Kraus started the program in Anchorage in the early 1990s, and it has since grown to include Soldotna, Kodiak, Homer and the Prince William Sound and Bristol Bay areas. Craig Baer, known as “the Bear,” a longtime fisheries technician in Palmer, brought the program to Palmer area schools.
Baer said teaching kids about salmon is helped by the fact that almost every Alaskan has some tie to the resource. “They can easily relate to salmon, so they benefit from learning more about these important fish,” he said.
Although there are a number of components to the aquatic education program, Kraus said the cornerstone is incubation. Students watch fisheries technicians take the eggs in the field and fertilize them. Refrigeration units, manufactured in Alaska, are installed in 29-gallon glass aquariums, with under-gravel filter plates and aerators that circulate and oxygenate the water.
“The eggs are in a redd (nest) in the tank – we try to simulate that – and water flows through and kids watch newly fertilized eggs,” Kraus said. “Then in late fall they see the eyeballs develop right there, we call those eyed eggs, and in mid to late winter the eggs hatch. Then they’re free-moving alevin. Those fish are not good swimmers and they have a yolk sac. They burrow into the gravel so we cluster little piles of rock so they have place to hide, and they absorb the yolk sac for rest of winter. Ideally in nature that coincides with spring break up, an optimum time for food availability.”
The eggs in the aquariums develop at a rate similar to that in the local streams. In most cases the fry are taken to an area landlocked lake in May, where they can be released and not affect the wild salmon populations. In some cases hatchery-raised rainbow trout are released at the same time, and students get to see the fish stocking process.

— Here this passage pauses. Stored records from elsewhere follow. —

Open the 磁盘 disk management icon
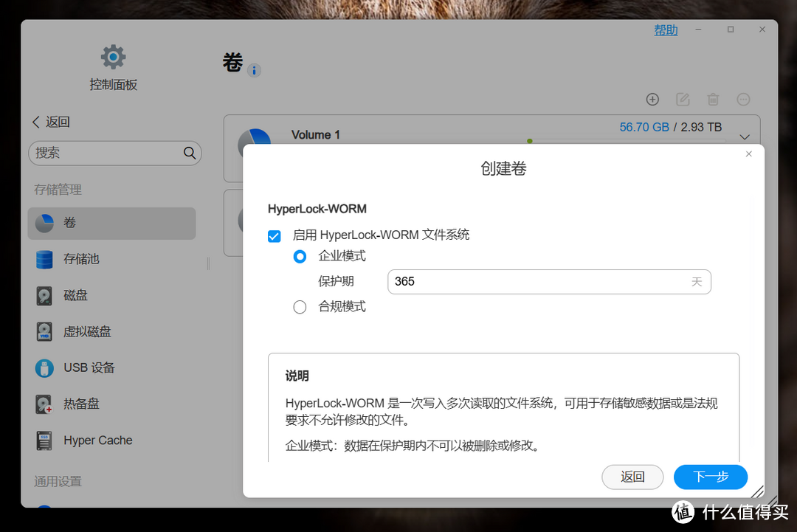 (x=44, y=295)
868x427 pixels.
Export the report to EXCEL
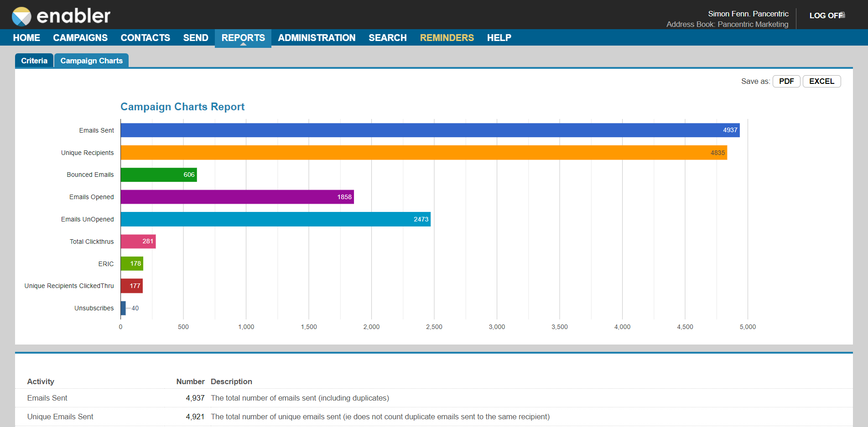pyautogui.click(x=821, y=81)
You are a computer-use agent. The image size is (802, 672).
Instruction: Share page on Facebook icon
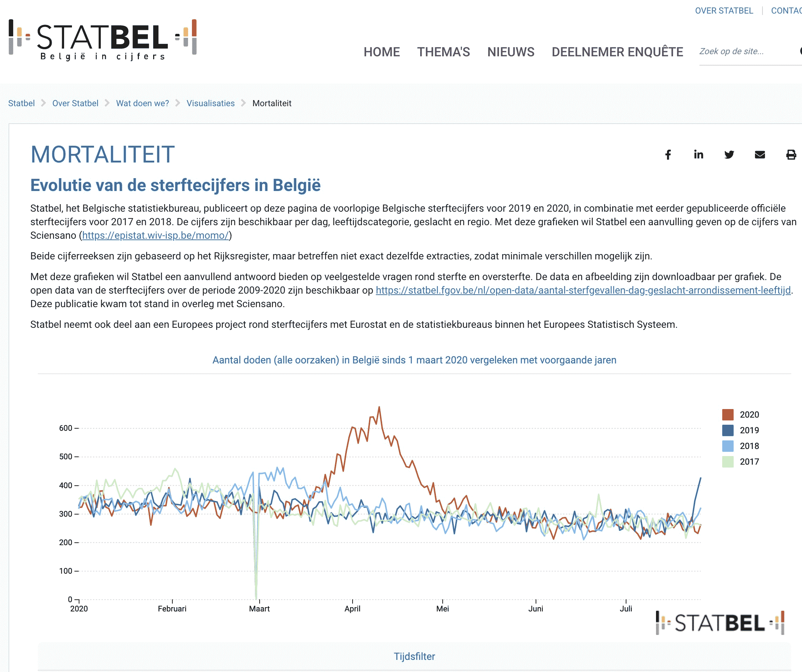(668, 155)
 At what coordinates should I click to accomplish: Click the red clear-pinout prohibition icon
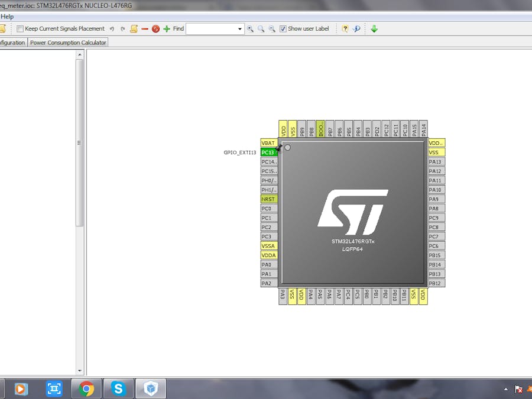pos(155,28)
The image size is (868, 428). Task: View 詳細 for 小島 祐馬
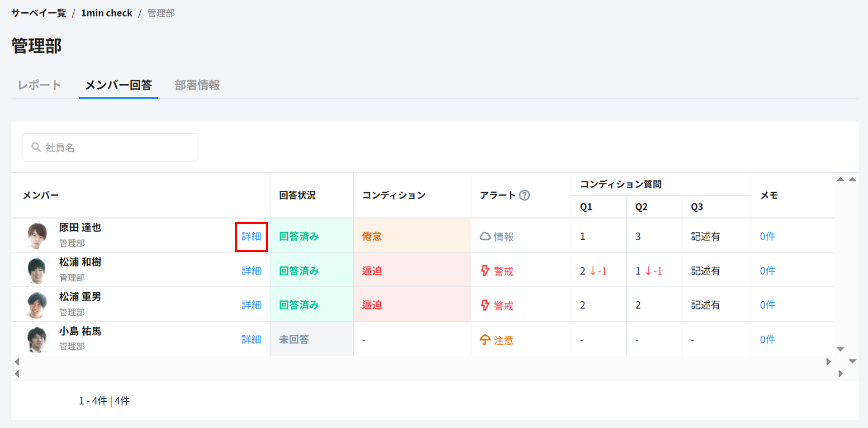[251, 339]
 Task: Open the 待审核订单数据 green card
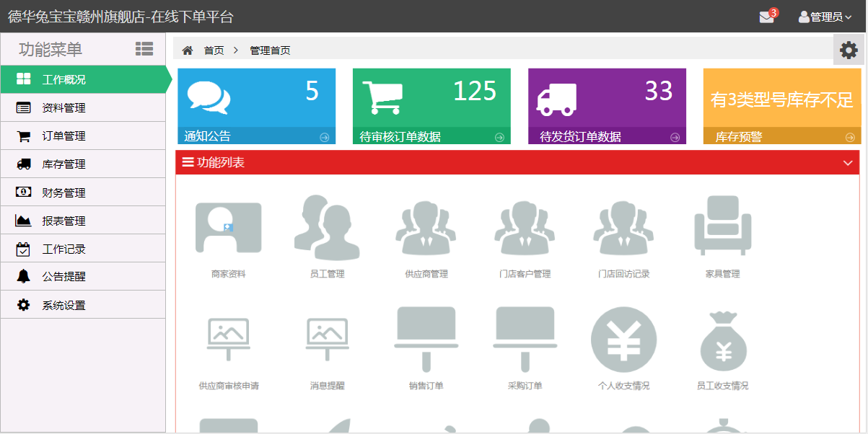point(431,106)
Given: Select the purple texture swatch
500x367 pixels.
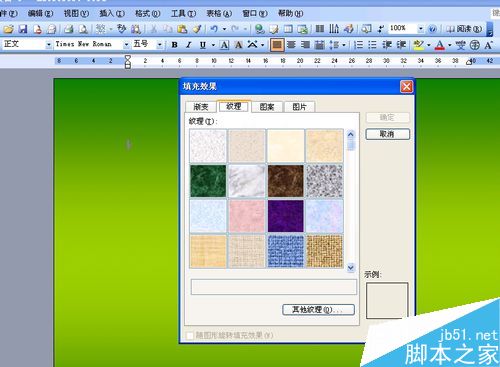Looking at the screenshot, I should click(286, 216).
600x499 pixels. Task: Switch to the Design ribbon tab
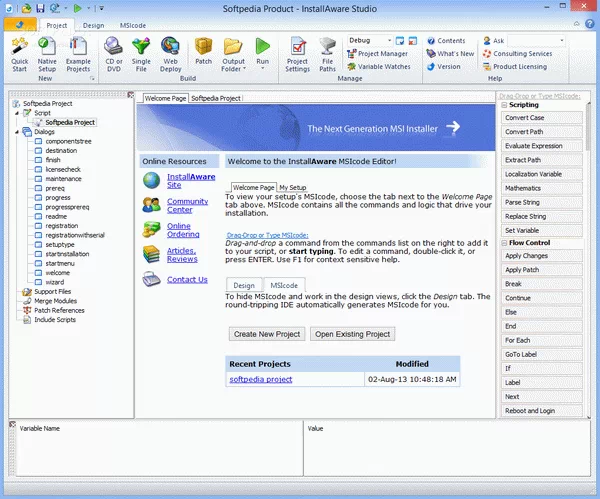(x=93, y=23)
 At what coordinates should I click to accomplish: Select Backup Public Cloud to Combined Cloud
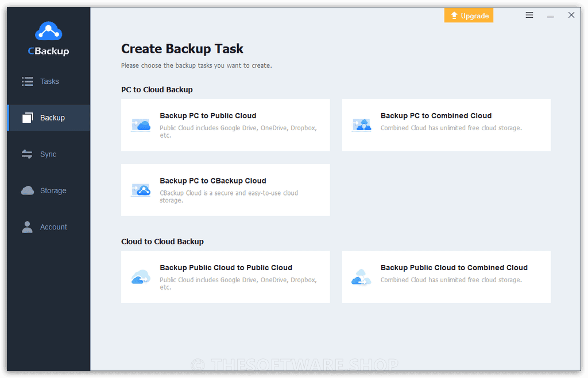446,277
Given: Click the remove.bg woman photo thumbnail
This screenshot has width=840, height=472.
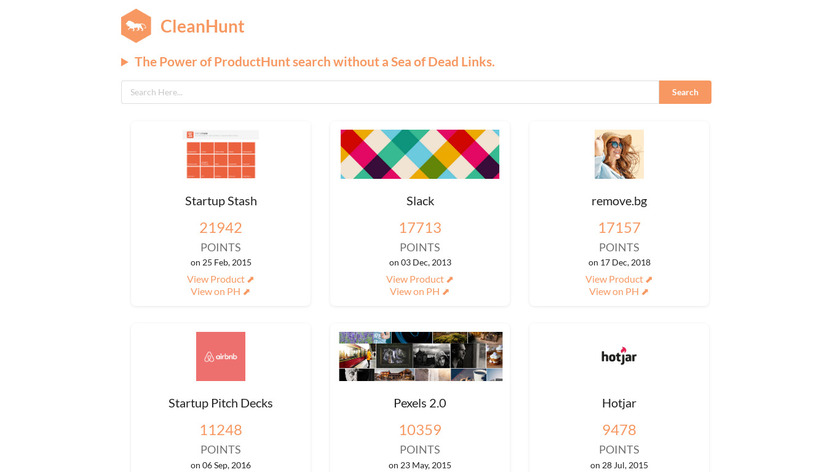Looking at the screenshot, I should coord(619,154).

Teachers are provided a curriculum that is correlated with state educational standards.
During winter Kraus delivers watershed presentations in the classroom and leads ice fishing field trips for students. For many students, it is their first fishing trip and Kraus has helped many kids catch their first fish. Kraus also leads hands-on lab sessions helping student to dissect salmon and learn how human anatomy compares to fish anatomy.
“A cannery on the Kenai donates hundreds of fish for us to use in classrooms, glazed and frozen whole pinks,” Kraus said. “They’re beautiful fish. I thaw them and bring them in, we get about one fish for every four kids. I walk them through the dissection, the anatomy and how all the parts work.”
In Anchorage, Kasilof, Palmer and Kodiak, the release of the salmon fry is an event billed as a “Salmon Celebration.” About 2,000 students attended the event in Anchorage this spring. The Salmon Celebration is more than releasing the fry. Booths staffed by students and community volunteers offer a variety of hands-on activities including salmon-relating arts and crafts, games that teach about salmon life cycle and habitat, fish tanks with live fish, touch tanks with aquatic insects and creatures, and fly casting and spin casting stations so students can handle a fishing rod.
Hands-on wildlife-related activities are included as well, and students can see skulls and fur from bears, wolves and beaver and learn about animal tracks.
“The goal is to insure the resource is around for a long time, so their kids can enjoy it,” Kraus said. “Alaska still has healthy wild stocks of salmon, and another goal of the program is to help the public understand how to take care of our salmon resources, so that we don’t end up trying to restore lost or depleted runs as is the case in much of the Pacific Northwest.”